みなみなみなみオンライン情報ステーション

概要

「みなみなみなみオンライン」は、京都市南区役所が運営する地域情報発信プラットフォームである。「南区に関わる誰もが南区をもっと知って・学んで・楽しんで・好きになってもらう」ことを目的に、区内のまちづくり活動や行政情報を複数のSNSを通じて発信している。専用ウェブサイトに加え、Instagram、X(旧Twitter)、Facebook、note、YouTubeといった多様なメディアを活用し、区民レポーター制度やSNSフォトコンテスト「みなみなみっけ」など、住民参加型のコンテンツ制作を特徴としている。 (参考:みなみなみなみオンライン公式サイト

背景・課題

京都市南区は、世界遺産の東寺をはじめとする歴史資源を有しながら、観光地としての知名度は市内の他区に比べて高くない。一方で、京都市内でも比較的出生率が高く、子育て世帯が多い地域特性を持つ。こうした南区の多様な魅力が区内外に十分に伝わっておらず、住民自身も地域の良さを意識する機会が限られていた。

行政主導の従来型広報では、発信内容が行政目線に偏りがちで、住民の日常生活に根ざした魅力を伝えきれないという課題があった。また、紙媒体中心の広報では若年層やデジタルネイティブ世代への到達が難しく、新たなコミュニケーション手段の構築が求められていた。 (参考:みなみなみなみオンライン note

取り組みのプロセス

SNSプラットフォームの構築

南区役所地域力推進室が中心となり、複数のSNSを横断する情報発信体制を整備した。企画・運営業務は公募型プロポーザル方式で民間事業者に委託しており、2021年度には有限責任事業組合まちとしごと総合研究所が4社中最高得点(74点/100点)で選定された。専門性を持つ外部パートナーとの連携により、継続的かつ戦略的な情報発信を実現している。 (参考:南区情報ステーション「みなみなみなみオンライン」企画・運営業務に係るプロポーザル審査委員会の結果について

区民レポーター制度の導入

住民目線での情報発信を強化するため、「区民レポーター」制度を導入した。南区在住または通勤・通学する高校生以上を対象に毎年度募集を行い、2024年度(令和6年度)は7月に登録会を開催。SNSマーケティングコンサルタントの古賀絵美氏を講師に迎え、Instagramの特性を活かした情報発信の講座を実施した。

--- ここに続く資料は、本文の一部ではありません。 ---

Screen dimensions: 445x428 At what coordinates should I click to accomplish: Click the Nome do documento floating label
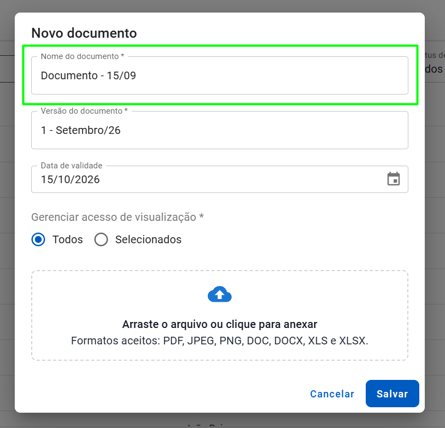82,56
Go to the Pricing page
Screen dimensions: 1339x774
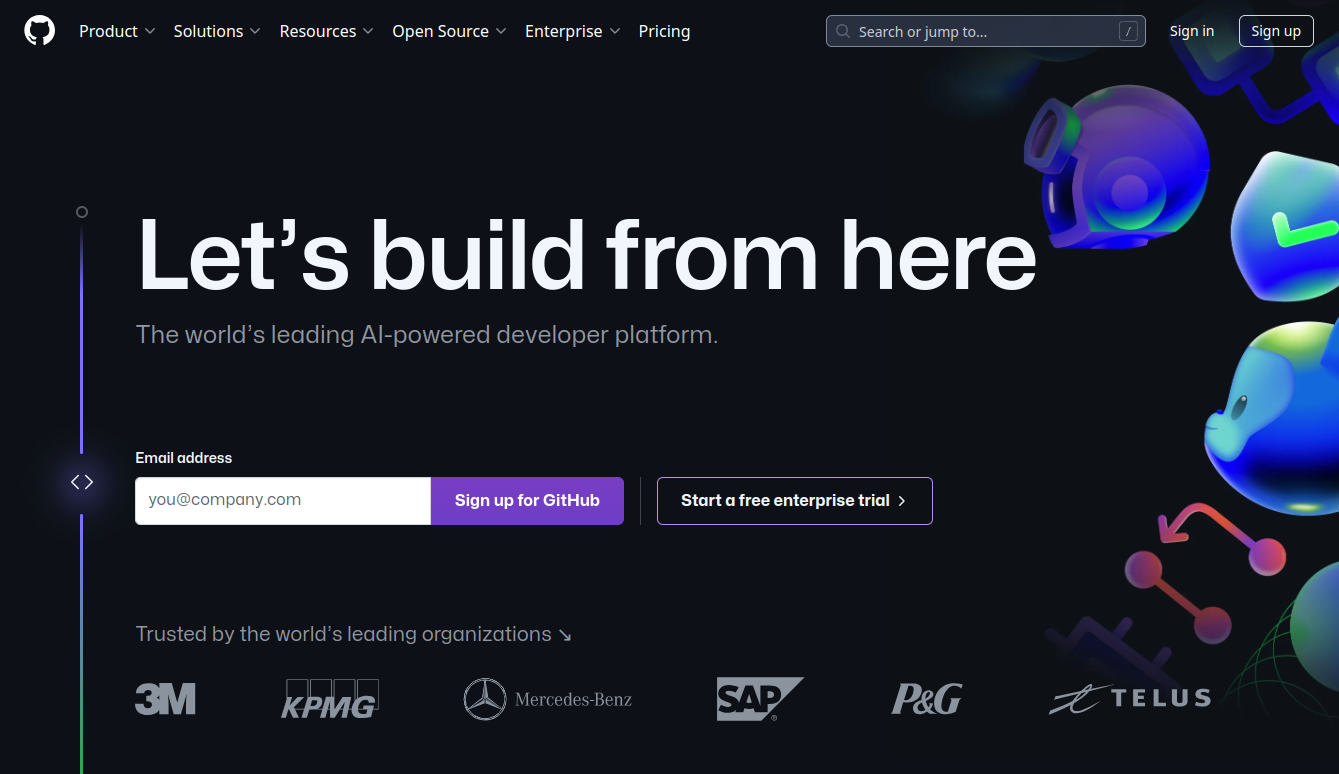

区民レポーターの活動内容は、区内の魅力的な場所や人を取材し、400字程度の記事と写真を月1本以上投稿すること。活動期間は7月から翌年3月までの約9ヶ月間で、月額4,000円の報酬が支給される。事務局のまちづくりアドバイザーが伴走支援する体制を整え、記事作成のフィードバックを通じてレポーターのスキル向上も図っている。 (参考:令和6年度 南区 区民レポーター登録会&SNS発信講座①を開催しました!令和7年度「南区 区民レポーター」を募集

SNSフォトコンテスト「みなみなみっけ」の開催

事業の認知拡大と住民参加の促進を目的として、2022年度から毎年「みなみなみっけ」と題したSNSフォトコンテストを開催している。区民が南区内で撮影した写真をInstagramにハッシュタグ付きで投稿する形式で、手軽に参加できる仕組みとなっている。

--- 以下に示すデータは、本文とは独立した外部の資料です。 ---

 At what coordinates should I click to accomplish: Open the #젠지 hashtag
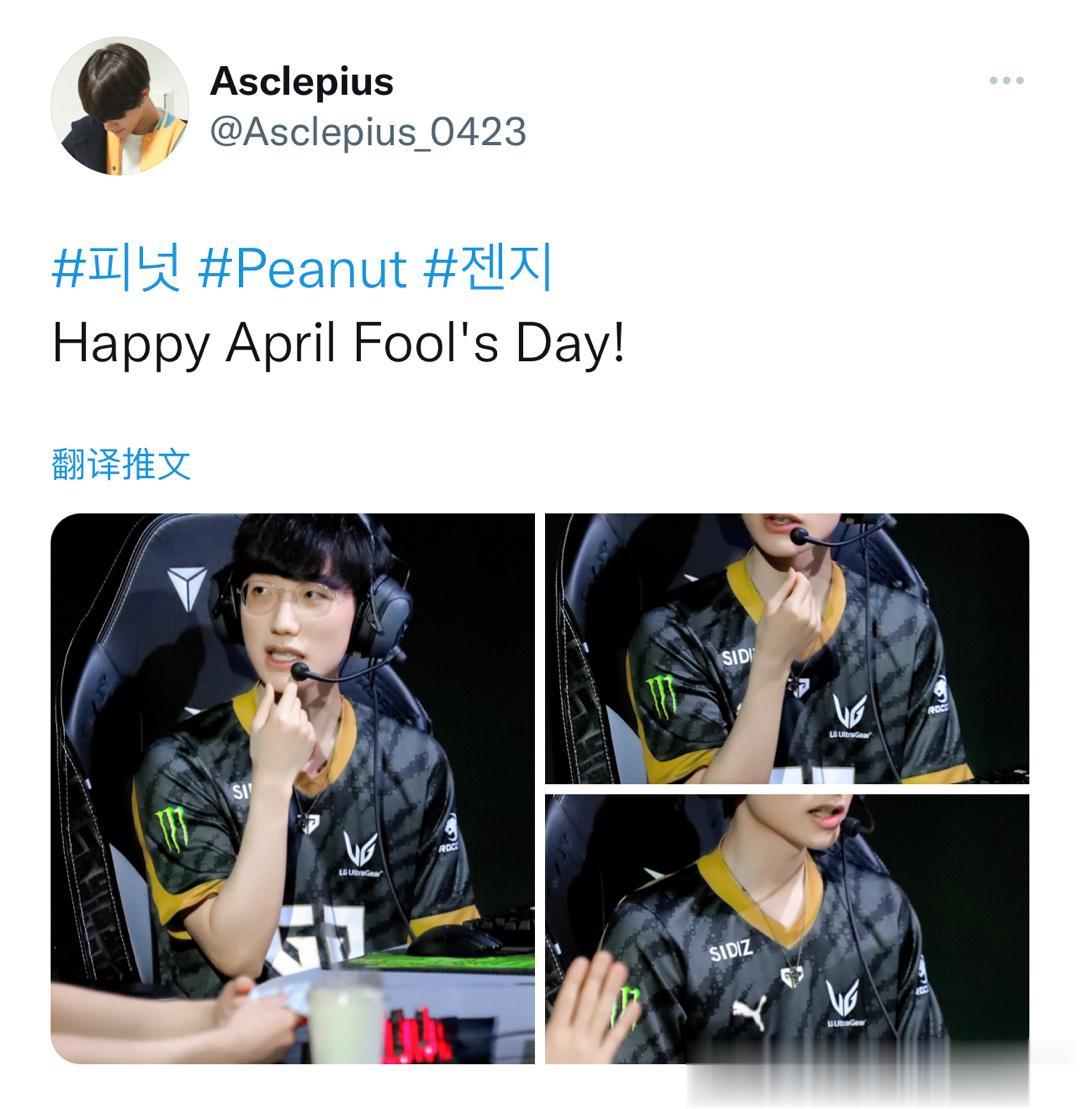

2024年度(第4回)のテーマは「心が和む瞬間/風景」。イベントを楽しむ人々、商店での温かい交流、公園でくつろぐ家族、清掃活動に集まる住民など、日常の中の心和らぐ場面を募集した。審査はフォトグラファーのYuma Takatsuki氏と南区役所若手職員が担当し、最優秀賞には地元企業モリタ屋の黒毛和牛すき焼きセット、その他の賞品として地元企業グランマーブルのマーブルデニッシュが贈られる。過去の受賞作品は地下鉄駅に掲示されるほか、応募作品を集めたアート作品として展示する取り組みも行われている。 (参考:みんなの想いがあつまる場所 みなみなみっけフォトコンテスト♪2022年度 第1回 南区SNSフォトコンテスト「みなみなみっけ」の開催について

この事例の特徴

住民が「発信者」になる仕組み

区民レポーター制度の本質は、住民を情報の「受け手」から「発信者」へと転換させる点にある。行政職員では気づきにくい日常の魅力を、暮らしの中から掘り起こせるのは住民ならではの強みである。東寺道マルシェの参加レポートでは、子連れファミリーの視点から「普段接点のない老若男女同士が関わり合える」地域イベントの価値が伝えられており、行政広報では表現しにくい生活実感のある記事が生まれている。 (参考:地元の魅力を再発見! ー東寺道マルシェ子連れ参加レポートー

マルチプラットフォーム戦略

単一のSNSに依存せず、Instagram(ビジュアル)、X(速報性)、note(長文記事)、YouTube(動画)、Facebook(コミュニティ)と、各メディアの特性に応じた使い分けを行っている。これにより幅広い年齢層へのリーチが可能となり、情報の深度と広がりを両立させている。

地域経済との連携

フォトコンテストの賞品に地元企業の商品を採用することで、地域経済との接点を創出している。モリタ屋(精肉)、グランマーブル(ベーカリー)など南区に縁のある企業が協賛することで、事業を通じた地域内連携が自然に生まれている。

調査時点の成果

noteアカウントには2021年9月の開設以来、61件の記事が蓄積されている。Instagramの公式アカウント(@minami_online)はフォロワー約890人、投稿数474件に達している。区民レポーターによる記事は、東寺や西寺といった史跡紹介から、地元の和菓子店・印刷会社の取材、親子防災講座のレポートまで多岐にわたり、南区の多面的な魅力を伝えている。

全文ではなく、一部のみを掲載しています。